Still other states impose more cumbersome requirements. Maine, for example, requires CCVs to: (i) register as a CCV with the state of Maine; (ii) post a $25,000 bond before the solicitation begins; (iii) enter into a written contract with the charity with such contract including specific contractual clauses; and (iv) provide similar sales disclosures as required by California. If the charity receives more than $30,000 from the promotion during the charity’s fiscal year, it must file a financial report disclosing the amount received. In turn, the CCV must cooperate with the charity in providing the requisite information and to maintain accurate and complete books and records of the promotion for a period of three years after the solicitation ends. 

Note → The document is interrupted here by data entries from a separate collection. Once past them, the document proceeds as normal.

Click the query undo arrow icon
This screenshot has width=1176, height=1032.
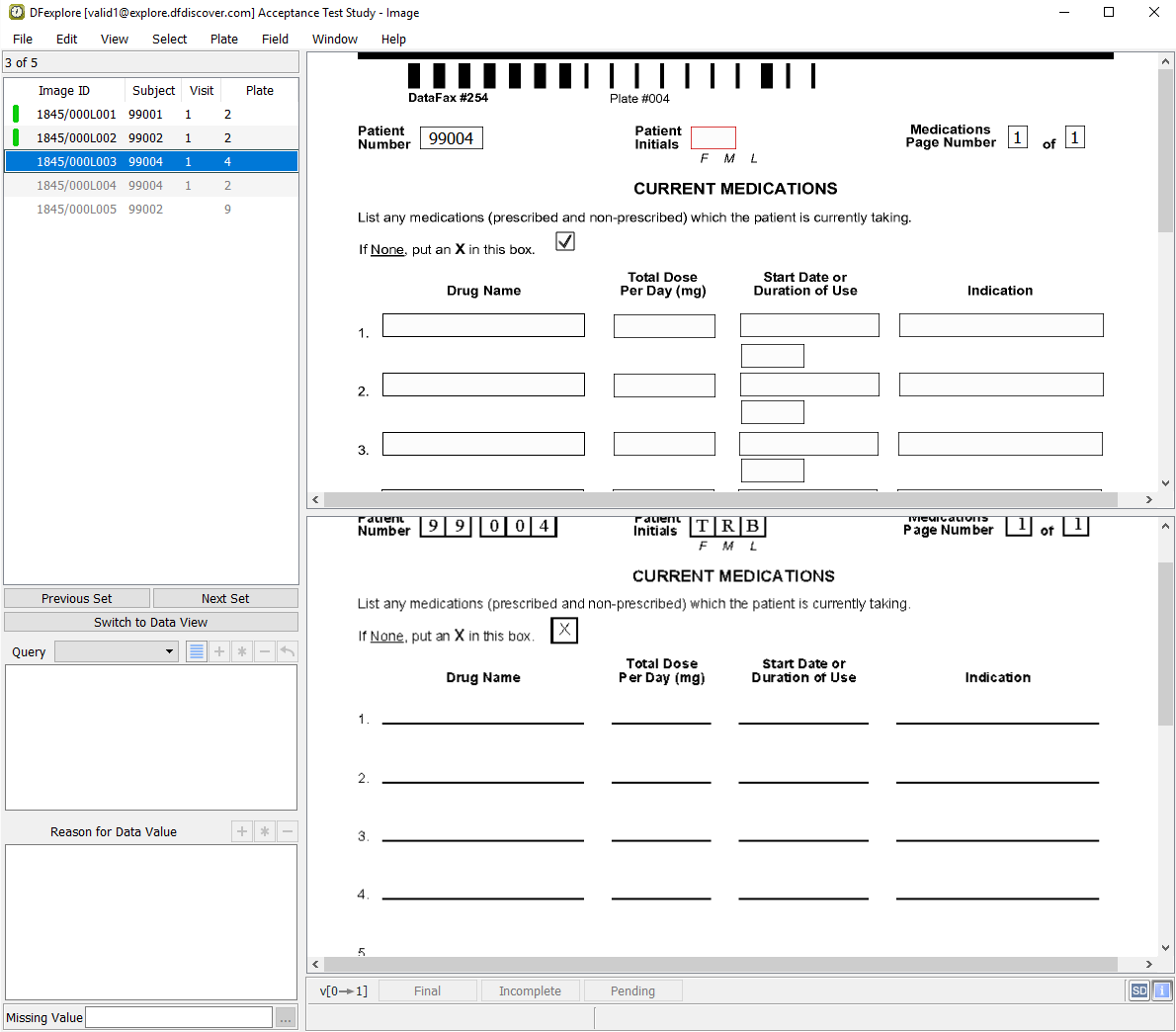(x=287, y=651)
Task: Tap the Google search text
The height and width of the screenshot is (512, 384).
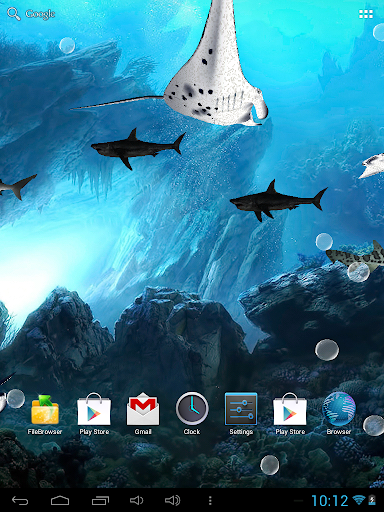Action: (40, 14)
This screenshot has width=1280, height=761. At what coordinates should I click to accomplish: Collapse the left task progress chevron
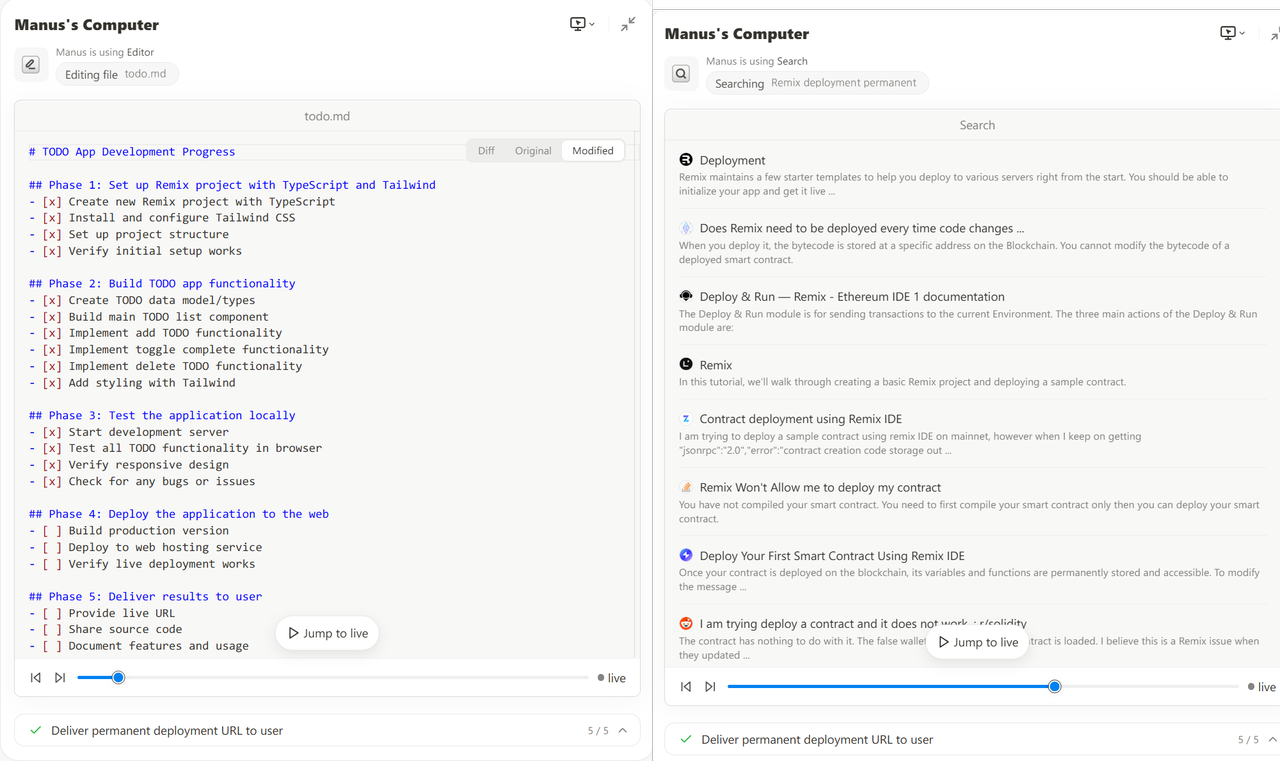tap(623, 731)
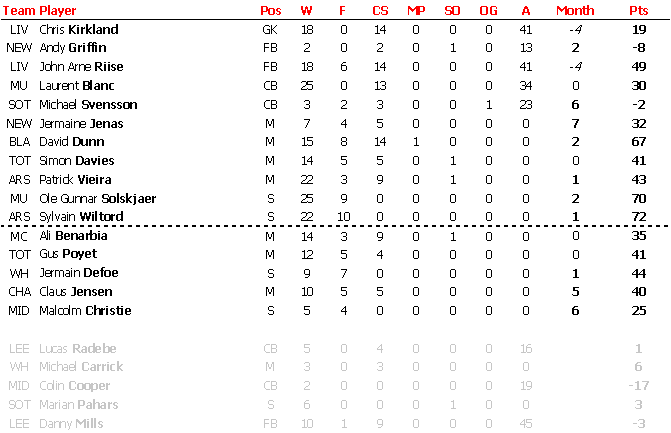Image resolution: width=671 pixels, height=433 pixels.
Task: Select substitute Ali Benarbia
Action: click(73, 236)
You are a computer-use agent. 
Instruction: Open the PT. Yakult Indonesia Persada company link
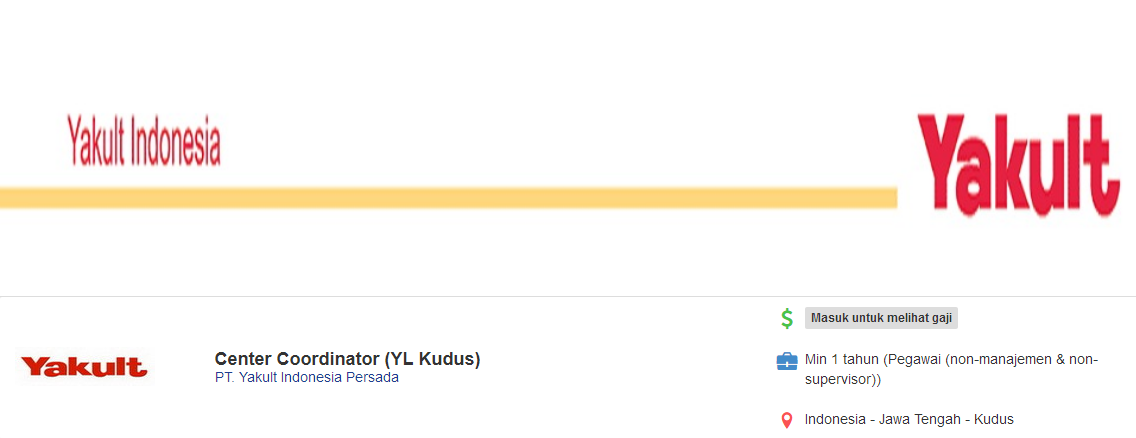pyautogui.click(x=306, y=378)
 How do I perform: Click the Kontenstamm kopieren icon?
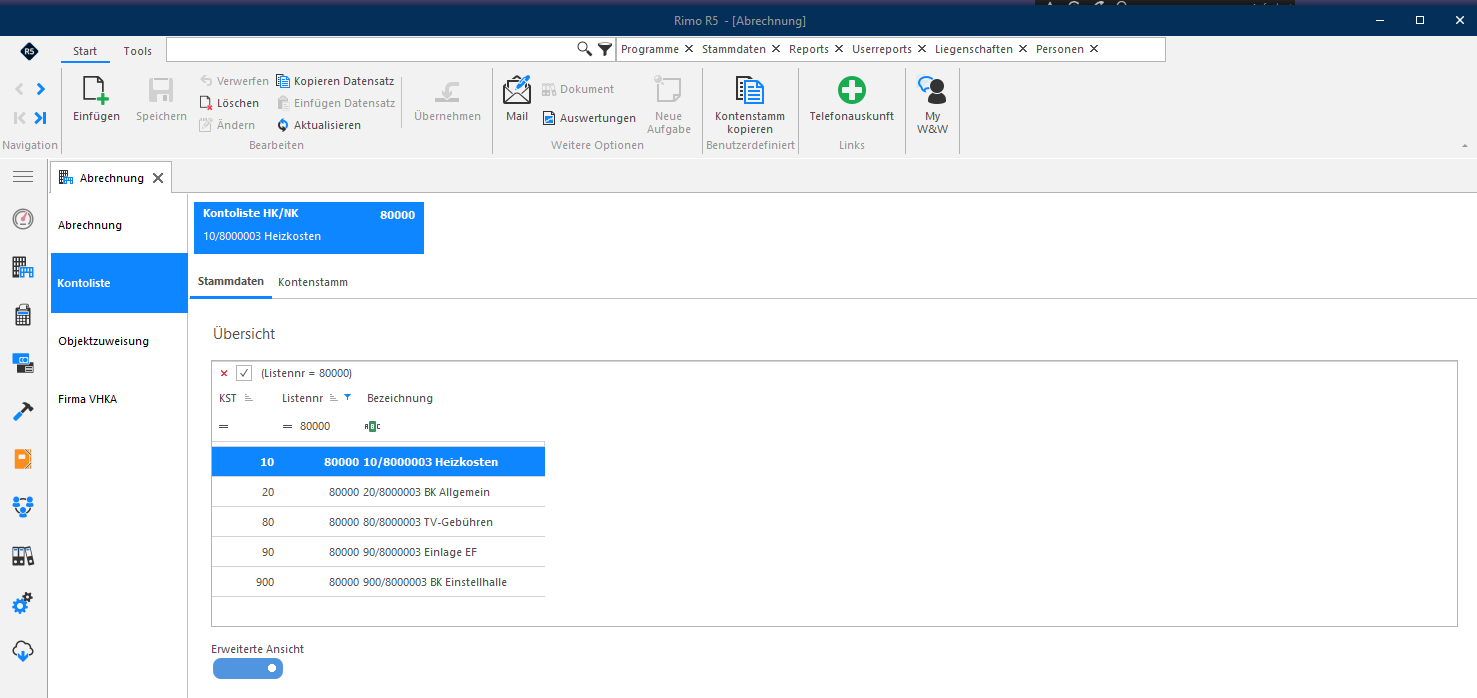(750, 90)
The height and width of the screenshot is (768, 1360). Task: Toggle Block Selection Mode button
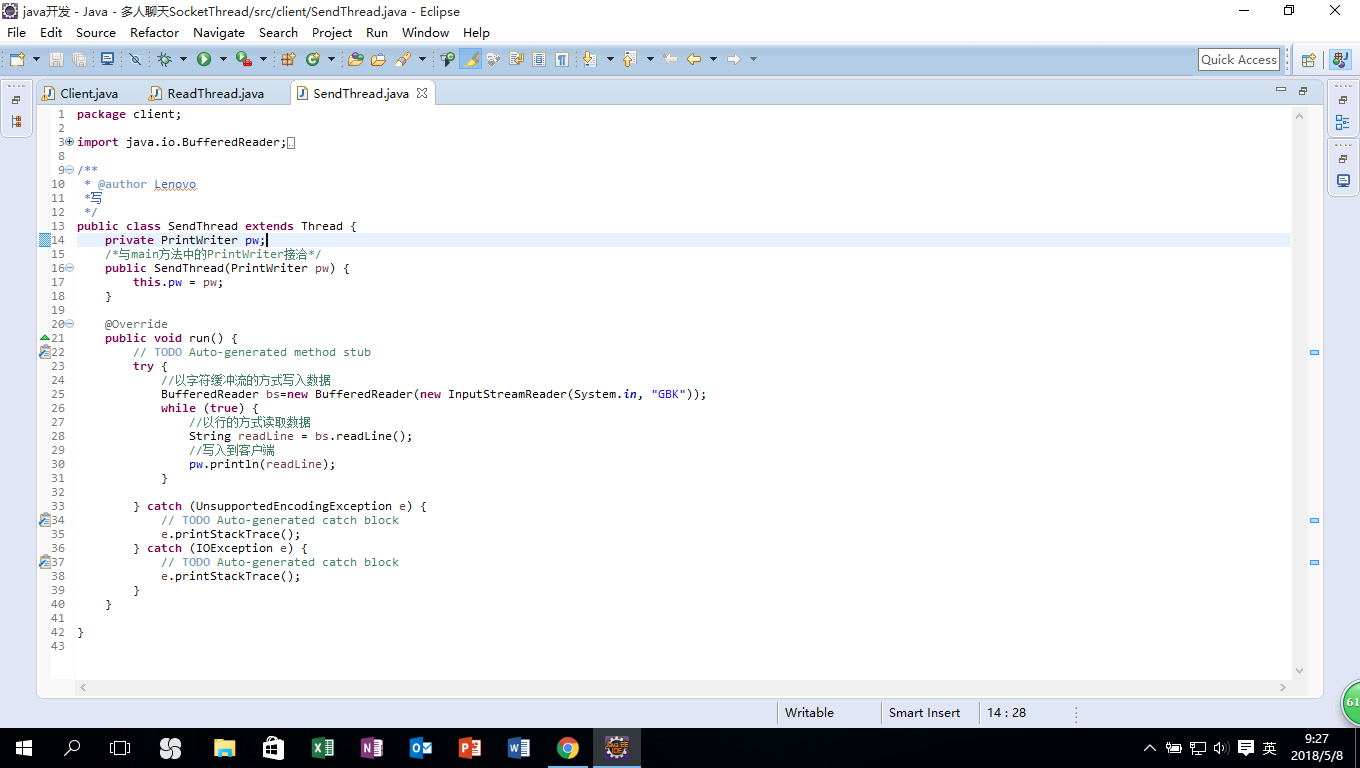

Penalties for non-compliance, again, vary based on the state. California, for instance, may impose a civil fine of $1,000 for a first offense with a statutory penalty of up to $10,000 for a willful violation. Maine treats any offense as a violation of its state unfair trade practices act and authorizes a fine of up to $5,000 for a violation. Both California and Maine require that the non-complying CCV be notified of any violation and be given time to correct the offense before being subject to fines. Charities themselves may bear the largest risk of non-compliance. In egregious circumstances, a non-complying charity may lose its right to conduct other charitable solicitation campaigns.

The easiest way to avoid CCV administrative and regulatory burdens is to refrain from using any promotional language that states or implies that a portion of sales proceeds will benefit a charity. Statements that use the name of a charity to "induce" a sale are most likely to trigger CCV laws. While refraining from such statements may somewhat diminish direct "tie-ins" to a charity, there are ways to tailor the language to accomplish the campaign’s objectives. For instance, promotional language appearing in an ad or on product packaging could simply employ a phrase that encourages consumers to support the charity by visiting the charity’s site and learning more about its work. The farther removed that a statement is concerning an implied or expressed representation that sales benefit a charity, the greater the likelihood that CCV laws will not apply to the campaign at hand.

Another possible option is to simply employ a general "support" line in advertising materials and/or on product packaging stating that the for-profit is "proud to support" the charity. The risk here is really whether the use of the charity’s name in the statement of support acts as an "inducement" to buy. Further, the charity may not be able to acquiesce to such language if the charity participates in the Better Business Bureau’s National Charity Seal Program and wishes to keep its BBB charity "seal." New BBB charity seal standards require participating charities to ensure that authorized promotion statements that use their name specifically disclose (by percentage of purchase price, dollar amount, or other consideration generated per each sale) the precise benefit that the charity is to receive. In essence, the BBB forces the charity to convert previously acceptable "support" statements to those that will necessarily trigger CCV laws of many states. 

Yet another approach is to create two different versions of advertising and promotion materials (one that uses CCV-triggering language and one that does not) and to distribute each version according to whether a particular state regulates CCVs. The challenge with this approach is really a function of added cost (having two different versions of advertising or product packaging) and administration (making sure that the correct versions are distributed to the correct body of states).   

To be sure, CCV laws add a new wrinkle when considering how to structure and implement an advertising campaign involving a charity. Carefully planning, coordination with the charity partner, and a generous "cushion" between the campaign design to launch phase to ensure that proper registrations and other requirements are met is extremely important. Creative thinking may help satisfy a campaign’s objectives without having to experience the co-venture adventure. In any case, marketers should seek out competent legal advice to ensure that they do not encounter unanticipated CCV issues after a promotion or advertising campaign is implemented.